[Start of Attachment]

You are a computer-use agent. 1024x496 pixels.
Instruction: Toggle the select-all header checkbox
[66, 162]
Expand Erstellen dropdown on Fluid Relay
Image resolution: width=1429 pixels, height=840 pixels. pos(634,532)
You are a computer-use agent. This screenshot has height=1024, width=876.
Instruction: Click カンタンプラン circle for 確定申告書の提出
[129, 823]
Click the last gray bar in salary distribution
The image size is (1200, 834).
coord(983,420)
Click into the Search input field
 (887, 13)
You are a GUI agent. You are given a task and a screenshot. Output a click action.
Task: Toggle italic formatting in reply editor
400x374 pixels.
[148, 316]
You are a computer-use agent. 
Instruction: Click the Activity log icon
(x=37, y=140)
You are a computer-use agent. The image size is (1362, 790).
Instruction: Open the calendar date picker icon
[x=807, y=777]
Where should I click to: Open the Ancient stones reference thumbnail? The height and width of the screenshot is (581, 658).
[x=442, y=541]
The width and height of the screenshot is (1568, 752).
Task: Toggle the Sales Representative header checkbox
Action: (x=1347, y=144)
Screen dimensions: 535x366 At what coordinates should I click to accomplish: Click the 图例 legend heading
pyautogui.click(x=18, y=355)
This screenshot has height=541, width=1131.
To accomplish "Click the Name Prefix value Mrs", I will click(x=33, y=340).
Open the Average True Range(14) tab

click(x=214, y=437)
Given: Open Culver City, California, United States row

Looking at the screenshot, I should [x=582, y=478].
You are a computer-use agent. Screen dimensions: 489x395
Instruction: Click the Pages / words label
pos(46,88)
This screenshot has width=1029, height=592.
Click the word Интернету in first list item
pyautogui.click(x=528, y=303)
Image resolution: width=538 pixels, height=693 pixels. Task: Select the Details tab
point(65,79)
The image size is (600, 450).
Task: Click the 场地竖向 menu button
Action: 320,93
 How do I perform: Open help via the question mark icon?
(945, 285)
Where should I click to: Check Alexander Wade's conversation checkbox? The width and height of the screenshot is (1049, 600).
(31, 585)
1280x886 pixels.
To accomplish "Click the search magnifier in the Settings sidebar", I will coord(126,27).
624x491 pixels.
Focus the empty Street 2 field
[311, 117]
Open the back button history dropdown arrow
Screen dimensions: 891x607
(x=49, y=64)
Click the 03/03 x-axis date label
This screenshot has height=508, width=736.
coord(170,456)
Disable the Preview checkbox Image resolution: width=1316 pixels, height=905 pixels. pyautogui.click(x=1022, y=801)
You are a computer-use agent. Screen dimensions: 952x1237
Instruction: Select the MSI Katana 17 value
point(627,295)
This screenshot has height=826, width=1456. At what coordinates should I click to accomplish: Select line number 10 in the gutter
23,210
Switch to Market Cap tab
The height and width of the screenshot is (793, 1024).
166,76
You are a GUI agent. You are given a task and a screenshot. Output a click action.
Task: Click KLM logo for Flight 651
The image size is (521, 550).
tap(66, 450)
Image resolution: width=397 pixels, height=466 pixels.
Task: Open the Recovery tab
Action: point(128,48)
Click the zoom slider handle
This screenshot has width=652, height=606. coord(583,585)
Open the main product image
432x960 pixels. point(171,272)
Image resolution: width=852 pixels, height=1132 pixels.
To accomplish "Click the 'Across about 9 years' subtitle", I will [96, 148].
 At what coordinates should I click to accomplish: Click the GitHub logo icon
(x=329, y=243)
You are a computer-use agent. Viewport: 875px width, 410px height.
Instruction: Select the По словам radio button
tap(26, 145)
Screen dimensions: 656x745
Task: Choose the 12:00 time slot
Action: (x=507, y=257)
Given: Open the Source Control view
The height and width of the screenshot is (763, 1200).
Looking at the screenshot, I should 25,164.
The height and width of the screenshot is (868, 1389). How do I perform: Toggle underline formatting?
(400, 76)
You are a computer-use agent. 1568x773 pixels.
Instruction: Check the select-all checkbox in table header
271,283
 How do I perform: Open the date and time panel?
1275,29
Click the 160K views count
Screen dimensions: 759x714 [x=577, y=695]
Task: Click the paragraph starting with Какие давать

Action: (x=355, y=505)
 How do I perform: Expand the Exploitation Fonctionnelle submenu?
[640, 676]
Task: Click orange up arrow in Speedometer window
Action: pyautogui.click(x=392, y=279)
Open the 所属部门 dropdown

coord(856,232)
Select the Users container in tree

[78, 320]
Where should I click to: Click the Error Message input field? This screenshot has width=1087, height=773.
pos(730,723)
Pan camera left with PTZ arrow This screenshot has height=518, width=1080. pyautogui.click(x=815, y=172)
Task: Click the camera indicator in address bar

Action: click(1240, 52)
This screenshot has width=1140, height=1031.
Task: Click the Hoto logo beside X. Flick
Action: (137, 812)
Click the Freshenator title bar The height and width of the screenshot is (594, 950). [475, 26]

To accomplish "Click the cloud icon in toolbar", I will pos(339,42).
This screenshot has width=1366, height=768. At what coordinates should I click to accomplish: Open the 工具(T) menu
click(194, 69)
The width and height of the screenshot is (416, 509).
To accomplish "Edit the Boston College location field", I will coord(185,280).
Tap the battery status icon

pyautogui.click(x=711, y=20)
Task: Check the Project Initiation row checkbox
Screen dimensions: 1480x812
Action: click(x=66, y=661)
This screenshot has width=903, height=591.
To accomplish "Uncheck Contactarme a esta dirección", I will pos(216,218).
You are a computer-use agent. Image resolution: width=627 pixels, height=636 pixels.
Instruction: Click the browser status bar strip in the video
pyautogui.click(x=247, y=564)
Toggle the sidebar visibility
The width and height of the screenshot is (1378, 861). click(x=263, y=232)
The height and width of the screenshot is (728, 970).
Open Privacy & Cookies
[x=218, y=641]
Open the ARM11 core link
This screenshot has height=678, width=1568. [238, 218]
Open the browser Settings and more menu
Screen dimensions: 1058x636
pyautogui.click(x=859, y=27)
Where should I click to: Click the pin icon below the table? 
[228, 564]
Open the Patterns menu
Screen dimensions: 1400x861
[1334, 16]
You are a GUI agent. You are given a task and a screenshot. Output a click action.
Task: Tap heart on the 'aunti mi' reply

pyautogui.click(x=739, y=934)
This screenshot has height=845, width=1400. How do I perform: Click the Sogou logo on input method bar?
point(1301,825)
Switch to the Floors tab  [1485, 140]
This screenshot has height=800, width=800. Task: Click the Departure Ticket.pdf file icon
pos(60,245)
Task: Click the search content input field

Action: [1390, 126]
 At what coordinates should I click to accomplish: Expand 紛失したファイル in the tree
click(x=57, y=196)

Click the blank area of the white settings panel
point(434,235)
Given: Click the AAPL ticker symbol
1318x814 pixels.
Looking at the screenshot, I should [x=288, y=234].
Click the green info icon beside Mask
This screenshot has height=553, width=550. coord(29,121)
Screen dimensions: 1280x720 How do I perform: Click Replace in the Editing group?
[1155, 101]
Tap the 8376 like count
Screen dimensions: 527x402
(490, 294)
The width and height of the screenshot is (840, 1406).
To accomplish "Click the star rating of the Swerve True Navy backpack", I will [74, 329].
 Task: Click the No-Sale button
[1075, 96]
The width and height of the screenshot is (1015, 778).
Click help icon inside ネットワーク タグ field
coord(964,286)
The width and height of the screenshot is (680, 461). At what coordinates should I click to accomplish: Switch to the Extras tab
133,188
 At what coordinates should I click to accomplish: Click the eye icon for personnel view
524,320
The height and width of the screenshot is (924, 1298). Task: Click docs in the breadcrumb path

[End of Attachment]

Set down exactly the lines from the one that contains "Screen dimensions: 1280x720" to the final line above, both included, and nothing more.

Screen dimensions: 1280x720 How do I perform: Click Replace in the Editing group?
[1155, 101]
Tap the 8376 like count
Screen dimensions: 527x402
(490, 294)
The width and height of the screenshot is (840, 1406).
To accomplish "Click the star rating of the Swerve True Navy backpack", I will [74, 329].
 Task: Click the No-Sale button
[1075, 96]
The width and height of the screenshot is (1015, 778).
Click help icon inside ネットワーク タグ field
coord(964,286)
The width and height of the screenshot is (680, 461). At what coordinates should I click to accomplish: Switch to the Extras tab
133,188
 At what coordinates should I click to accomplish: Click the eye icon for personnel view
524,320
The height and width of the screenshot is (924, 1298). Task: Click docs in the breadcrumb path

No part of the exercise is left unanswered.